**STORED ROWS:**
-- -- --

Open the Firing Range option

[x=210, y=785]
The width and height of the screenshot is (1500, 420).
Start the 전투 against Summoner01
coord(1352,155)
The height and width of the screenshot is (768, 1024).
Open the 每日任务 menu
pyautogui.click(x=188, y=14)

-- -- --

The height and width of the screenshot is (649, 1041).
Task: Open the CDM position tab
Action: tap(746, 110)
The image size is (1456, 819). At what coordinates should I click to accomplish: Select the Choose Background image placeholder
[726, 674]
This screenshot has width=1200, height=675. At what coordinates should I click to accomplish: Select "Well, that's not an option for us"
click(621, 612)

-- -- --

Echo the rows starting with the line that contains "The width and" and going on through the line that contains "pyautogui.click(x=188, y=14)", both included.

**RESULT:**
The width and height of the screenshot is (1500, 420).
Start the 전투 against Summoner01
coord(1352,155)
The height and width of the screenshot is (768, 1024).
Open the 每日任务 menu
pyautogui.click(x=188, y=14)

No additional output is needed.